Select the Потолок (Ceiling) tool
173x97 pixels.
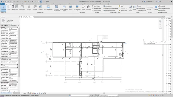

===============

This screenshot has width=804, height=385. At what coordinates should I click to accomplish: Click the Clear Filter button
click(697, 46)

===============

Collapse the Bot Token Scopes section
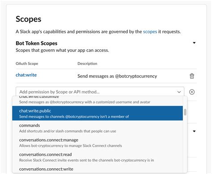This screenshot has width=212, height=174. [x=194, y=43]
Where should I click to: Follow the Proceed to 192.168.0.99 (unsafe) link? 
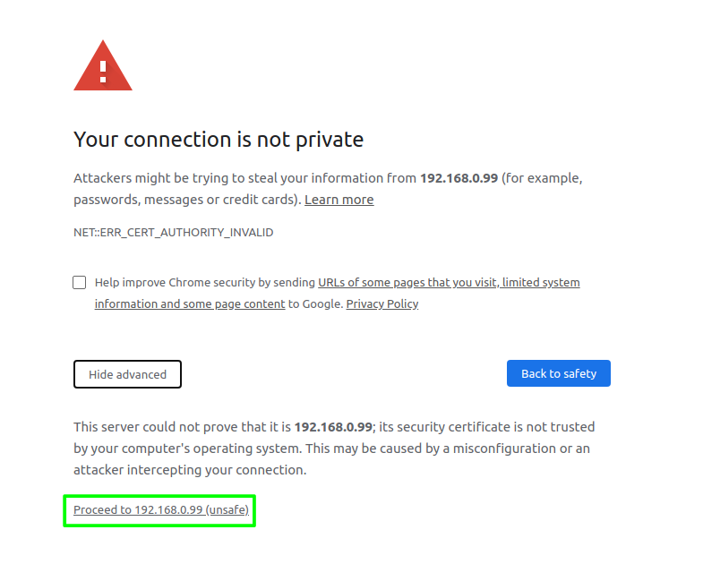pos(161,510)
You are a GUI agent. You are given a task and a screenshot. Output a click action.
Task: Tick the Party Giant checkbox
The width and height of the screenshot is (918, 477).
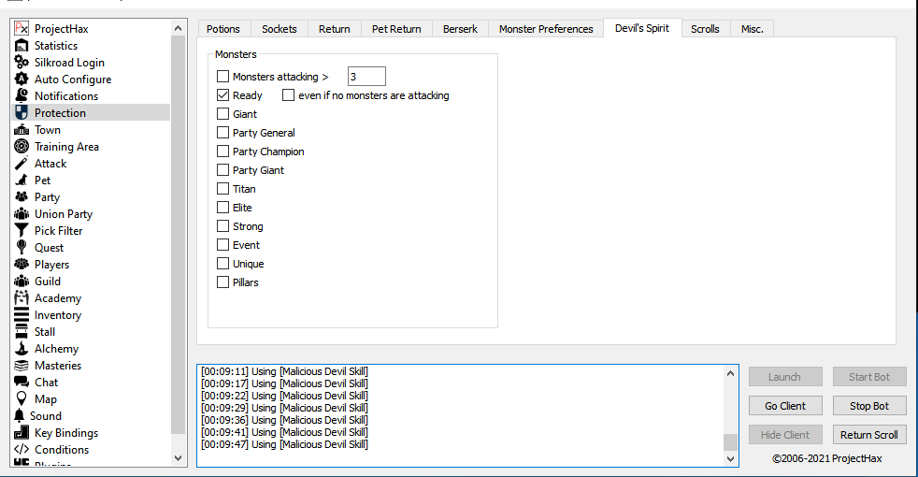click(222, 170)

===============

● **YOUR GOAL**
Leaving all pictures out, output exactly the lines of the material above from the line with "Collapse the Bot Token Scopes section" to the line with "You are a GUI", both included.

● **SOLUTION**
Collapse the Bot Token Scopes section
This screenshot has width=212, height=174. [x=194, y=43]
Where should I click to: Follow the Proceed to 192.168.0.99 (unsafe) link? 
pos(161,510)
You are a GUI agent. You are given a task and a screenshot. Output a click action.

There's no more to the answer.